When Financial Times journalist Warren Thompson filed a Paia application to see his tax records, Sars refused, as it had to, because the public interest override in section 46 of the Act does not apply to taxpayer information.
It allows for the release, under exceptional circumstances, of information relating to national security and trade secrets, but casts an absolute veil of secrecy around tax records. The two media entities went to court, arguing that the limitation it posed on access to information was not justifiable in an open, democratic society.
Sars’ pact with taxpayers
Sars opposed their application, as did the ministers of justice and finance. The revenue service argued that blanket secrecy enshrined in law was essential to preserve a pact between the revenue service and taxpayers whereby, in return for their full and honest disclosure, “Sars promises to keep their secrets”.

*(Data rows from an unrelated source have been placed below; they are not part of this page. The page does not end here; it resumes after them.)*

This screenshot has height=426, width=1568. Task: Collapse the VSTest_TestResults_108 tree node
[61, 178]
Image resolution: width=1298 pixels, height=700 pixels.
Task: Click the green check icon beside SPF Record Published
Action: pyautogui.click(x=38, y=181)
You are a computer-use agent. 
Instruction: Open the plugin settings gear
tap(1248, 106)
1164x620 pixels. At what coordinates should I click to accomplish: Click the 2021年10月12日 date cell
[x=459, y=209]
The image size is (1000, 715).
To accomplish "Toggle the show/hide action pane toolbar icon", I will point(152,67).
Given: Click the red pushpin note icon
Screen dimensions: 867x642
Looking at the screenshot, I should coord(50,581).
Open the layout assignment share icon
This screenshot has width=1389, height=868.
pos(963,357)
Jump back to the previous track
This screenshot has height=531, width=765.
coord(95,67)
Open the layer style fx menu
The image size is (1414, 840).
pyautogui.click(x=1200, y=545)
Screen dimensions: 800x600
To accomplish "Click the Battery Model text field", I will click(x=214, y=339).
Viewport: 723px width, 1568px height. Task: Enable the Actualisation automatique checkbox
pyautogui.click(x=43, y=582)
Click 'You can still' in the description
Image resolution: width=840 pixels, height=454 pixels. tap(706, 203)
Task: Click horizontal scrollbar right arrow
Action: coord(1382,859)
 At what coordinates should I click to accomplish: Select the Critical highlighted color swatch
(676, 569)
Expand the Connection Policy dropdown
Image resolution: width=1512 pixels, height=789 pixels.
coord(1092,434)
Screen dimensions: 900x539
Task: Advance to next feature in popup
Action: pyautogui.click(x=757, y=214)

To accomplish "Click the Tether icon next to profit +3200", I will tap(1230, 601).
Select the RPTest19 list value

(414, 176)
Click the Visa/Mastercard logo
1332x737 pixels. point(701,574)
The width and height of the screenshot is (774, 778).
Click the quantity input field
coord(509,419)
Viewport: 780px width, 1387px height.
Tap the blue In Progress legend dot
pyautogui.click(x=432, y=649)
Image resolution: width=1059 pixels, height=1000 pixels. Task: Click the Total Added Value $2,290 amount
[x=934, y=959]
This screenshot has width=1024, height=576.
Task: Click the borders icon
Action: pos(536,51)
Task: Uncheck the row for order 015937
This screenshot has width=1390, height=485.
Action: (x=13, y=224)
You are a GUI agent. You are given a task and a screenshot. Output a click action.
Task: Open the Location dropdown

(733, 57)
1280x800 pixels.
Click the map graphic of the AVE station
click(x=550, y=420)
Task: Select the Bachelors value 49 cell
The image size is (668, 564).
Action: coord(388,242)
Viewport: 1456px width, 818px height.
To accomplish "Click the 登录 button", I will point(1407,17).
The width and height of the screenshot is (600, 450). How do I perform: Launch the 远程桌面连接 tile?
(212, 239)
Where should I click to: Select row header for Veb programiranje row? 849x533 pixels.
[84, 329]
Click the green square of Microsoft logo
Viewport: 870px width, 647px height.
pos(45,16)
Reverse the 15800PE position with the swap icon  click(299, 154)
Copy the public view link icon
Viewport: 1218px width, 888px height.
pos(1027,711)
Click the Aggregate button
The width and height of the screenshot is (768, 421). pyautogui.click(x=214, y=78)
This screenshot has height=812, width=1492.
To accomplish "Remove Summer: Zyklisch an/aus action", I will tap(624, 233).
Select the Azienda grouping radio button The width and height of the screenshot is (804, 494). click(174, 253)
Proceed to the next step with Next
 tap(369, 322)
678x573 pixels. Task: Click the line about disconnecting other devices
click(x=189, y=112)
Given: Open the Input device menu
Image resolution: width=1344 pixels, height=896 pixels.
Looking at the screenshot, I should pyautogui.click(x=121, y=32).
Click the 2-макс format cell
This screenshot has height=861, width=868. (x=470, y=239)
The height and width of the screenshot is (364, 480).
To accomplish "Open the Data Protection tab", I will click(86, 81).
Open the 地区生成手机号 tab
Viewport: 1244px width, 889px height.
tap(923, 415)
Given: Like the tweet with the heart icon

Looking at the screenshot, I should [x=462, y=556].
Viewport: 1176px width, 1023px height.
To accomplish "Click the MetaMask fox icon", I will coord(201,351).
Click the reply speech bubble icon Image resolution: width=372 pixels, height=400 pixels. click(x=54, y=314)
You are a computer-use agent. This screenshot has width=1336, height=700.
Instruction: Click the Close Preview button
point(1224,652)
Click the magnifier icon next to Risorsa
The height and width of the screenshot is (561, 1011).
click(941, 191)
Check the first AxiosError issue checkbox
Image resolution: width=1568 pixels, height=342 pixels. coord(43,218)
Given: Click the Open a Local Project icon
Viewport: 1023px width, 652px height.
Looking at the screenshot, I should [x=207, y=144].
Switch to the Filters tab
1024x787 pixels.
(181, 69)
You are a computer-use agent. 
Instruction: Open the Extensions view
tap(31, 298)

“Without this statutory guarantee of confidentiality, the expectation that the taxpayer will be candid with Sars diminishes. The compact, written into law … is the foundation of the tax system, without which the tax system cannot function properly.”
But Davis said there was cause to doubt that this was the real mechanism whereby the revenue service ensured compliance. It was far more likely that taxpayers complied for fear of prosecution, rather than as a trade-off for protecting their privacy.
He held that the limitation imposed on freedom of information as protected under section 32 of the Constitution was not justified, whereas extending the public interest override to such information was justified.
Accordingly, he found that sections 35 and 46 of Paia were unconstitutional in precluding access to tax records, even where the normal requirements for public interest disclosure have been met.
Sections 67 and 69 of the Tax Administration Act were similarly unconstitutional where they precluded disclosure even when these requirements were met, and further precluded anybody from publishing tax information obtained by way of a Paia application.
Davis suspended the ruling for two years to allow parliament to amend both, but ordered that in the interim provisions to give effect to the ruling should be read into the two Acts.
The ruling has sparked much debate, with one commentator arguing that it would become a “pernicious weapon in the hands of the dark side of the media”. It would, the argument went, not only hamper the investigation of tax evasion, but turn the release of tax records into a political tool.
Dario Milo, a senior partner at Webber Wentzel, the law firm representing the media in the matter, countered that the ruling did not dislodge confidentiality as the default position on tax records. Nor did it open the floodgates for random release of tax affairs, or allow the media to publish leaked tax information.
Instead public disclosure could only happen in exceptional circumstances, in line with Paia rules, and should the taxpayer in question disagree, he or she could turn to the courts.
In this instance, Zuma did not oppose the application by the media, or file any court papers addressing the allegations that he evaded paying tax. Nor did he attempt to confirm that he was, in fact, tax compliant.